SC Constitution Bench to hear pleas on Assam Accord, Citizenship Act

NEW DELHI, Feb 21 – The Supreme Court on Tuesday referred to a Constitution Bench the 13 issues relating to validity of the Assam Accord and Clause 6A of the Citizenship Act. The Constitution Bench is likely to hold regular hearing from May 11.

After hearing the matter, a three-member Supreme Court Bench led by Chief Justice JS Khehar, Justice DY Chandrachud and Justice SK Kaul today ruled that a Constitution Bench would be constituted to hold hearing on a bunch of petitions during the vacation period.

A second Constitution Bench is expected to be constituted to hear the matter from May 11. The apex court goes into vacation from May 9. But as a special case two Constitution Benches are expected to function during the period, Assam Government’s legal counsel Shuvodeep Roy told this newspaper.

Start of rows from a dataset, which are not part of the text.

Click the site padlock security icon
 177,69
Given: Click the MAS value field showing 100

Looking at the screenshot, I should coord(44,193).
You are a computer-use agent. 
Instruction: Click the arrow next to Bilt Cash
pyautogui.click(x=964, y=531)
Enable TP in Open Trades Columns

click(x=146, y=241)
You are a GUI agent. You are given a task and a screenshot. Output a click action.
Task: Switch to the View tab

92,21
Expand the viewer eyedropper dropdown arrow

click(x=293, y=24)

The Asam Sahitya Sabha, Asom Sanmilito Mahasangha and All Assam Ahom Association among others have challenged Clause 6A that provides for the cut-off date of March 25, 1971 for detection and deportation of illegal Bangladeshi migrant staying in Assam. This clause is only applicable in Assam.

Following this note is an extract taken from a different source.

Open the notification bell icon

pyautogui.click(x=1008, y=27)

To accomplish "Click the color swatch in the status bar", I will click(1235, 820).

The Assam Public Works has challenged Clause 4A of the Citizenship Act, which stipules house to house enumeration.

The bunch of 13 petitions was referred to the Constitution Bench on December 17, 2014 by a two-judge Bench of the Supreme Court comprising Justice Ranjan Gogoi and Justice RF Nariman under Article 32 of the Constitution. The two-member Bench referred certain vital issues raised in the petitions to the Constitution Bench of five judges of the Supreme Court.

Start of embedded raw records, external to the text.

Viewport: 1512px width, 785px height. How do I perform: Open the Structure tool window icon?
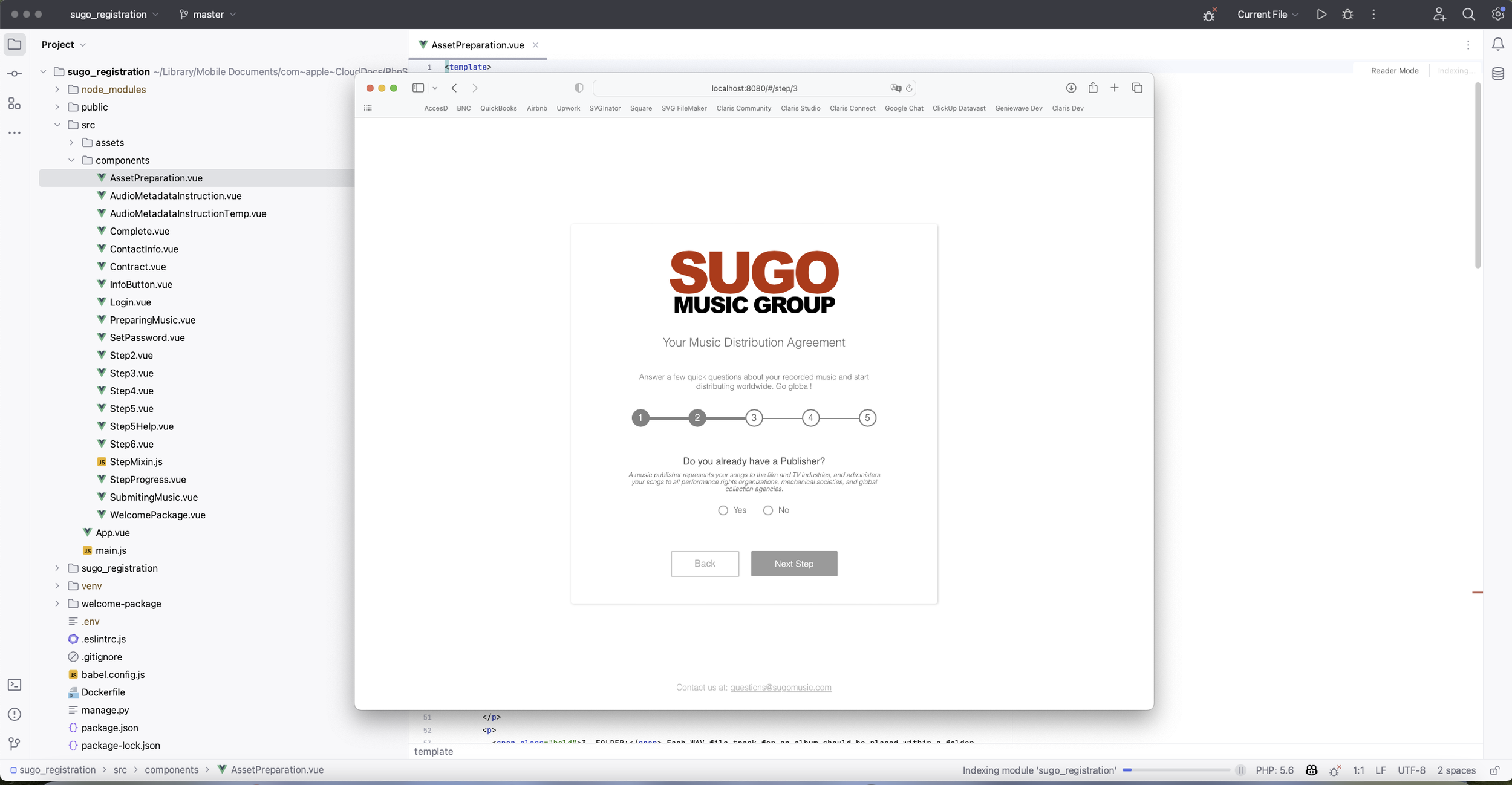[15, 103]
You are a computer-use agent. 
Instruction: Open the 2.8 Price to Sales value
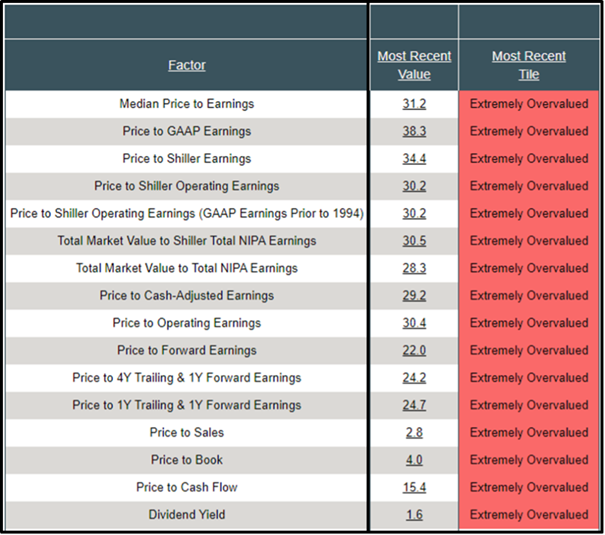[414, 433]
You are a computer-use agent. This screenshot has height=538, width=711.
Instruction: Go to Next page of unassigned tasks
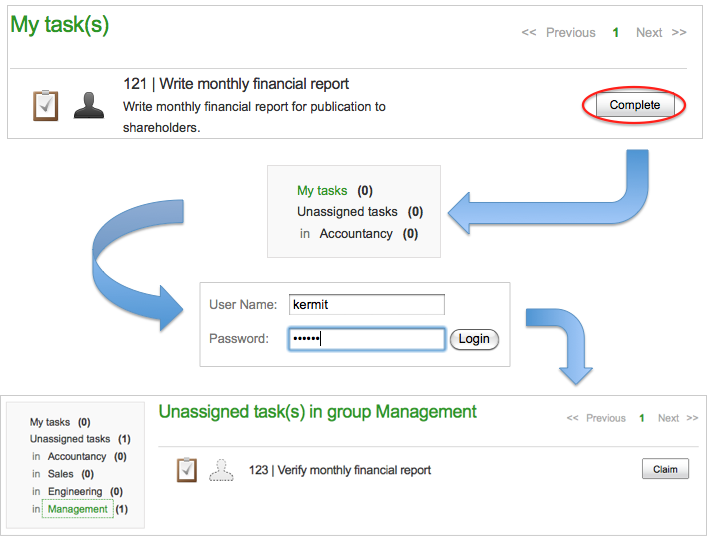tap(668, 418)
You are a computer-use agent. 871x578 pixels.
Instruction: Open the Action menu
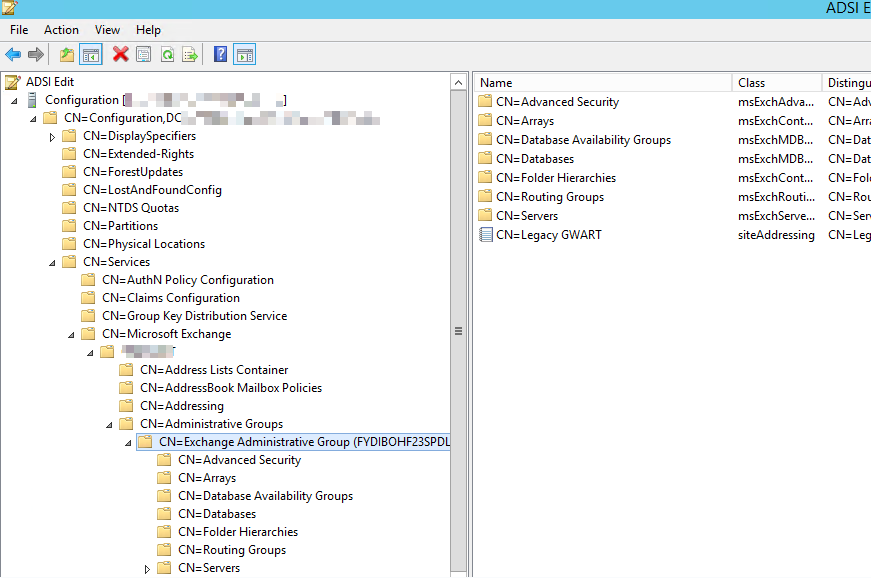[x=61, y=29]
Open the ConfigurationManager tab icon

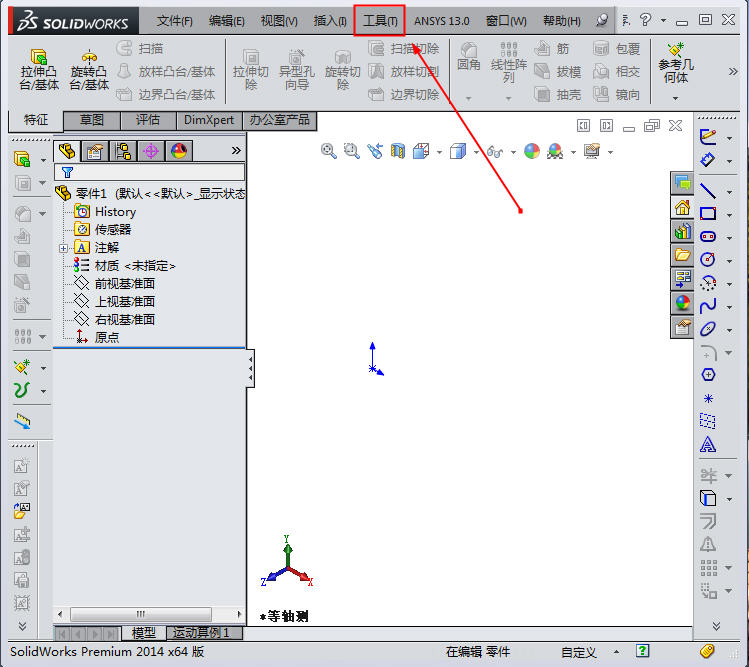pyautogui.click(x=123, y=151)
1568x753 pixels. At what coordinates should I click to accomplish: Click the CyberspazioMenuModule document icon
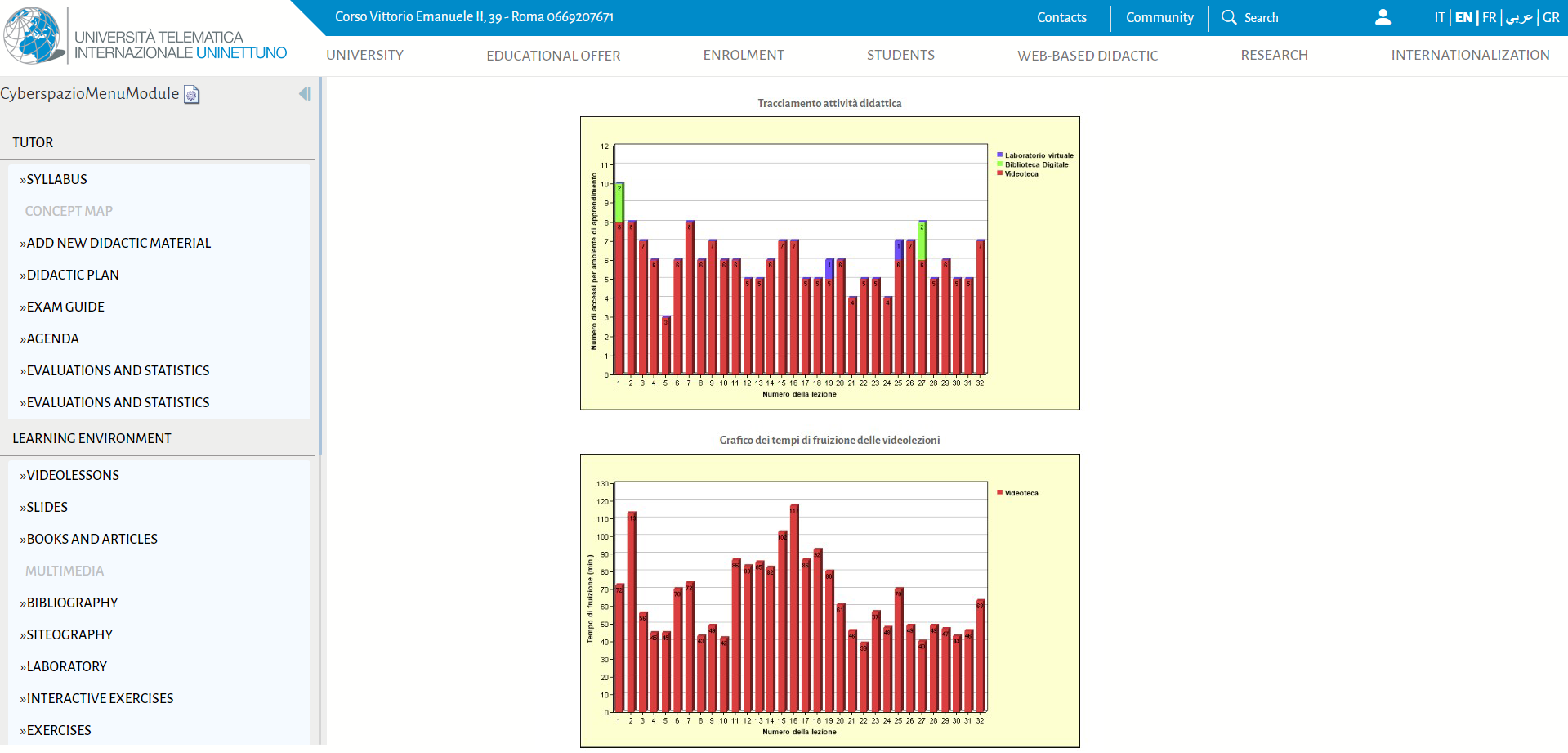click(x=192, y=95)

The petitioners raised a number of issues ranging from validity of Section 6A of the Citizenship Act, updating of the NRC, validity of the Assam Accord to checking illegal migration, among others.

The Supreme Court has taken note of the plea of the petitioners that a massive influx of illegal migrants from a neighbouring country has affected the core constitutional value. “In fact, it has been held in Sarbananda Sonowal’s case that such an influx is ‘external aggression’ within the meaning of Article 355 of the Constitution of India, and that the Central Government has done precious little to stem this tide, thereby resulting in violation of Article 355,” the Bench observed.

“The culture of an entire people is being eroded in such a way that they will ultimately be swamped by persons, who have no right to continue to live in this country,” the Bench had observed.

The Supreme Court had directed the Centre to take all effective steps to complete the fencing (double-coiled wire fencing) in such portions of the Indo-Bangla border, including Assam, where currently the fencing is yet to be completed. Vigil along the riverine boundary will be effectively maintained by continuous patrolling, it directed.

The court also directed that for the purpose of detection of illegal migrants, 500 police units and task forces will be activated in the State within one month. The progress achieved at the end of three months from today as against the position on the ground mentioned in the affidavit of the Union Government, will be monitored by the court, it said.

The Supreme Court requested the Gauhati High Court to expedite and to finalise the process of selection of the chairperson and members of the Foreigners Tribunals, if required in phases, depending on the availability of officers opting to serve in the tribunals. Within 60 days of the selection being finalised by the Gauhati High Court, the Assam Government will ensure that the Foreigners Tribunals concerned become operational.

The Chief Justice of the Gauhati High Court was further requested to monitor the functioning of the tribunals by constituting a Special Bench, which will sit at least once every month to oversee the functioning of the tribunals.

The Bench had observed that it is seen that the number of tribunals set up is abysmally low, resulting in an abysmally low number of decisions being taken by these tribunals. What is interesting to know is that, while almost 1,50,000 people were deported between 1961 and 1965, under the Immigrants (Expulsion of Assam) Act, 1950, the number of deportation from 1985 till date is stated to be a mere 2,000 odd, it said.